TASK GOAL >> Your output should contain every record, unchanged.

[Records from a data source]
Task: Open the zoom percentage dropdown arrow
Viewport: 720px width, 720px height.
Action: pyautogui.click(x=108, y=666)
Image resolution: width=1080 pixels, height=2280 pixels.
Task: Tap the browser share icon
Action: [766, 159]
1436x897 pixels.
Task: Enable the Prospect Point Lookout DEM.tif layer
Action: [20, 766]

SOLUTION FOR THIS EXERCISE >>
Task: Open the zoom percentage dropdown arrow
Viewport: 720px width, 720px height.
Action: pyautogui.click(x=108, y=666)
Image resolution: width=1080 pixels, height=2280 pixels.
Task: Tap the browser share icon
Action: [766, 159]
1436x897 pixels.
Task: Enable the Prospect Point Lookout DEM.tif layer
Action: [20, 766]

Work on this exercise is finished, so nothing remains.